Meanwhile, reality moves on, changes and evolves. Even individuals we thought we knew grow and transform and make new lives for themselves. But groups of people, nations and peoples as well enter new spaces, physical and imaginary, and within a generation, they may be nothing like their ancestors.

And still, the weight of unexamined and unchallenged pre-conceptions robs us of the miracle of this transformation – of ourselves and others. We look but we cannot see. Family, group and national history bears down on us without our knowing it, and forces us to believe what is no longer true, or perhaps never was.

Tomorrow, an exhibition I am curating opens at the Romanian Cultural Centre. The Roma – from ‘extra’ to ‘ordinary’  is an invitation to make a conscious effort of moving beyond, moving out, moving towards those people from whom we have been separated by prejudice, fear and passivity.

The exhibition is but a small step towards the Roma people, who for centuries have been stolen from us by the distortions of slavery, racial profiling, state-sponsored xenophobia, economic inequality and yes, romantic notions of ‘a different race’. And for all that time, in reality – they were just people like us, thoroughly ordinary and as different from each other as we are from our neighbours.
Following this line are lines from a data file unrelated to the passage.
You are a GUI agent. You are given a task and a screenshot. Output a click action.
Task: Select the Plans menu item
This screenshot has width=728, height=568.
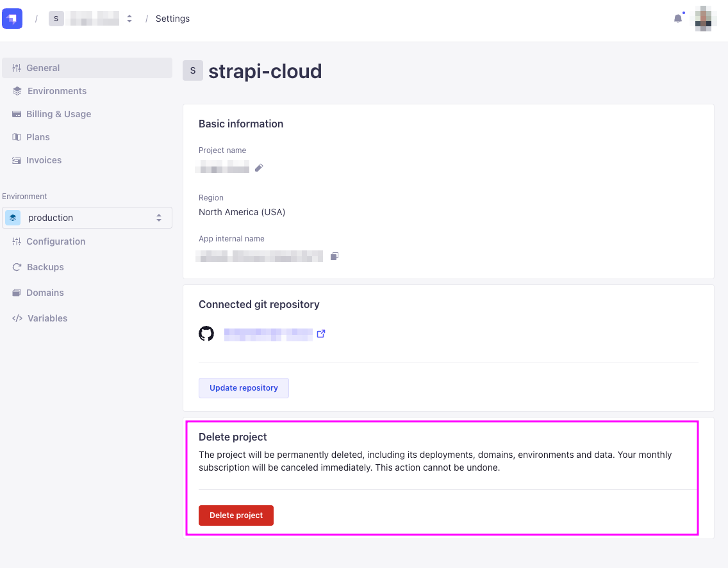coord(38,137)
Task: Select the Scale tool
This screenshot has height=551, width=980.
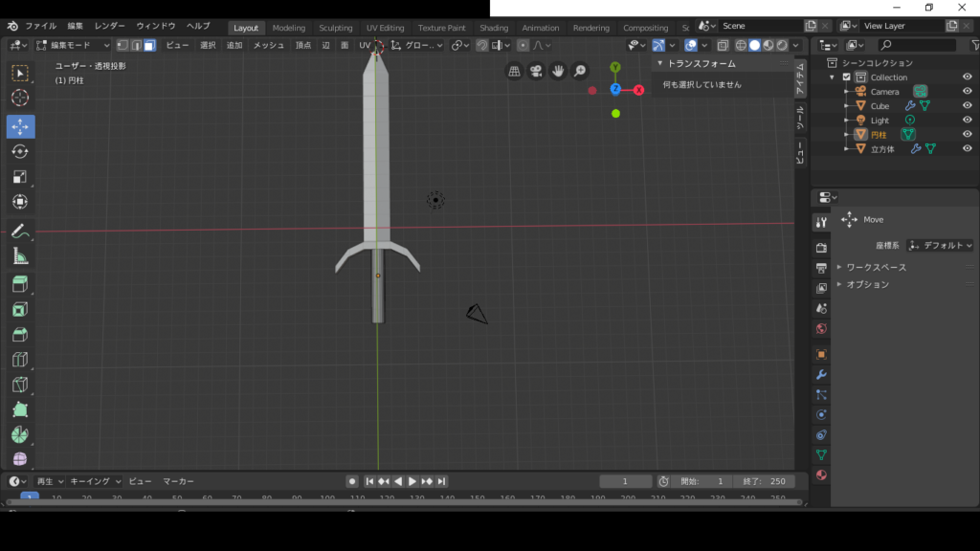Action: point(20,177)
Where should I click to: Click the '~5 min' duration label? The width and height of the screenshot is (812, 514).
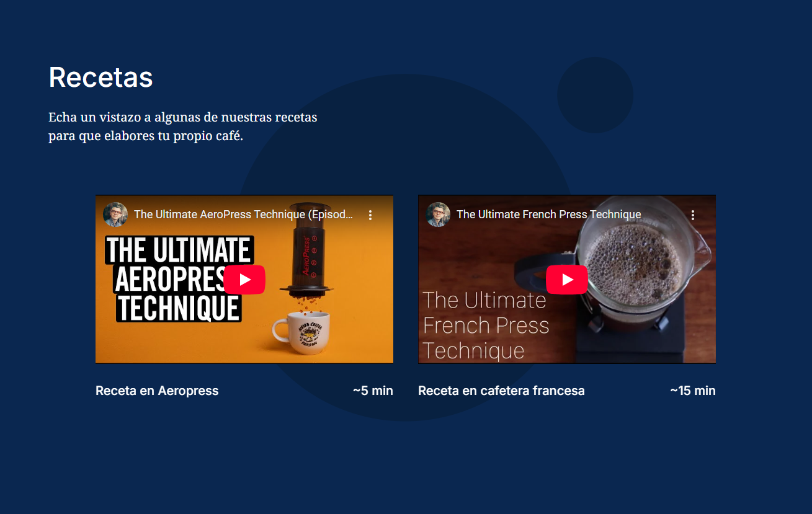[373, 391]
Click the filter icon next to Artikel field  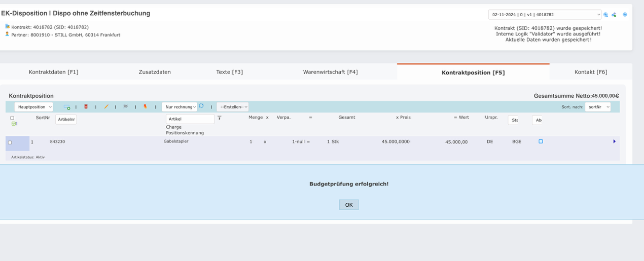[x=220, y=118]
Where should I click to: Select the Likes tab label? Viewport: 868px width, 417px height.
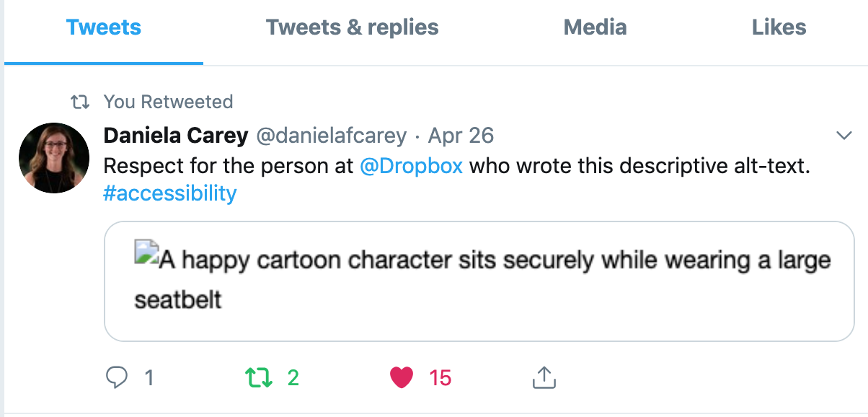point(779,27)
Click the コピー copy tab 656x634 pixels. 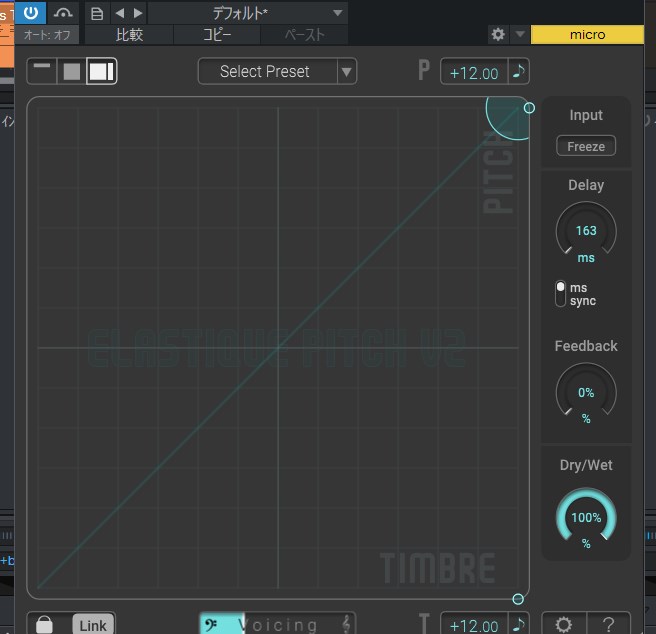pos(217,35)
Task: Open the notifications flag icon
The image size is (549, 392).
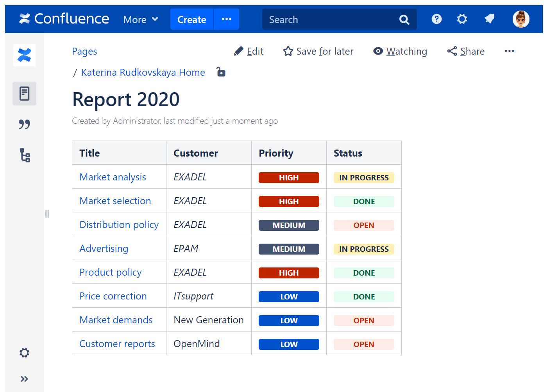Action: pos(489,19)
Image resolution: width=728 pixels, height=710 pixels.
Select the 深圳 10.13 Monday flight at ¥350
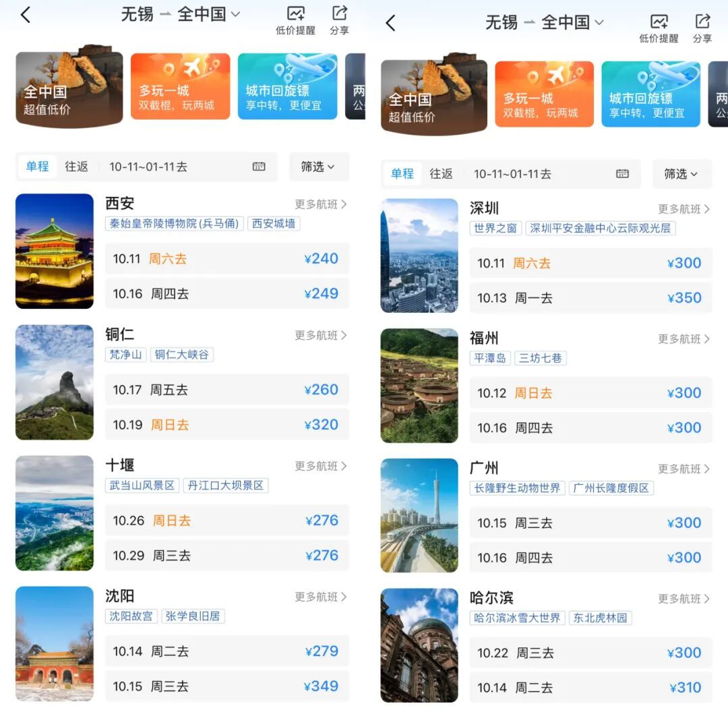(590, 298)
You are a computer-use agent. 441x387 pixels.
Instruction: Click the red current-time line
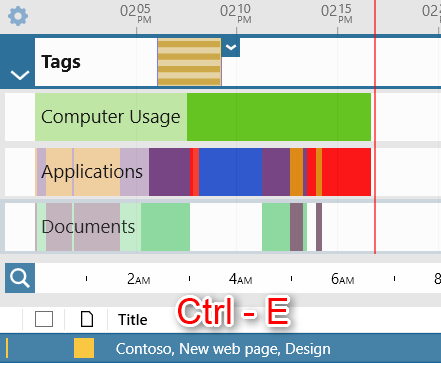[375, 127]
The organisers, Roma and non-Roma activists, academics and artist want to challenge you, the visitor, to look again at those we used to call a number of pejorative names and today, we call respectfully ‘Roma’ (meaning person). As you move through the displays, try to keep in mind a phrase from that great academic and film maker, Trinh T Minha, ‘I see life looking at me’. Allow yourself to take three different viewpoints:

As you walk up the stairs, take a different look at the corrosive media messages that surround you like a thick coat. Do it through the eyes of Roma actor and activist: what do you see? do you see differently?
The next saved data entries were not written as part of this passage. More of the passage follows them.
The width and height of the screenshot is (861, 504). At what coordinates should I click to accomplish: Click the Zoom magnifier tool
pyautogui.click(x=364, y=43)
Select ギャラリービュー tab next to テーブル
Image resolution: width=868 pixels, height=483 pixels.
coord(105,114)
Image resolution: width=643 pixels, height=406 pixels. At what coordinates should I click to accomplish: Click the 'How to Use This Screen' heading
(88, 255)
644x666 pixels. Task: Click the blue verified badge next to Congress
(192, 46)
As you walk into the dark room, take a different look at your own history. Look squarely at slavery and the holocaust through the eyes of those caught up in those horrors: what do you notice? what do you learn?
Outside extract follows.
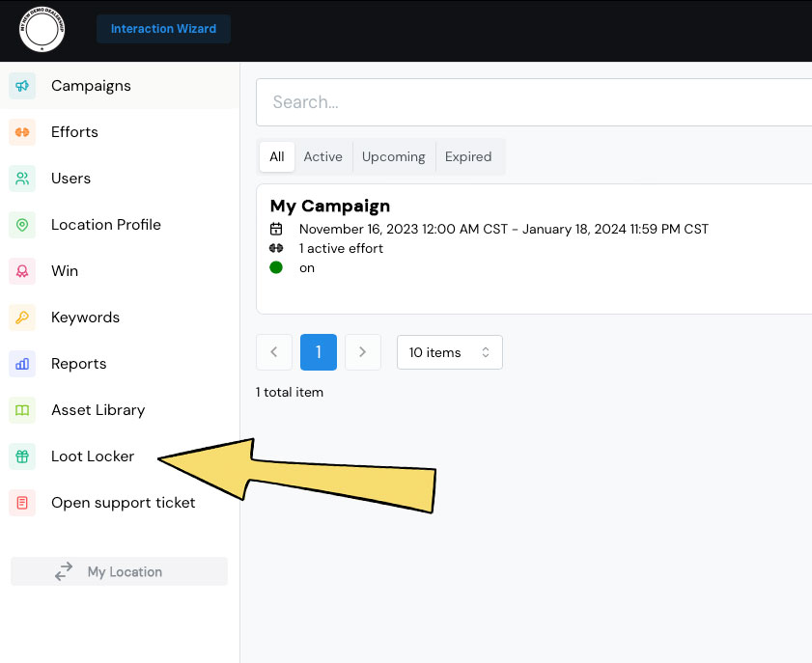Image resolution: width=812 pixels, height=663 pixels.
Task: Click the Location Profile pin icon
Action: point(22,225)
Finally, as you walk into the room of light, take a fresh look at ordinary Roma lives, at people living, loving, working, celebrating, immigrating, raising children, making art, organising, sharing history. Try to look through ordinary Roma eyes: what do you feel? what if these people became your friends? or family?

Then take a moment to reflect and tell us what thoughts or questions your visit has engendered. Ask again that ancient question: who is going to steal our children? Perhaps it’s no other than ourselves, by failing to make the effort to go find out what racism has done to our minds and by failing to keep up with them, our children, whose reality is ever-changing.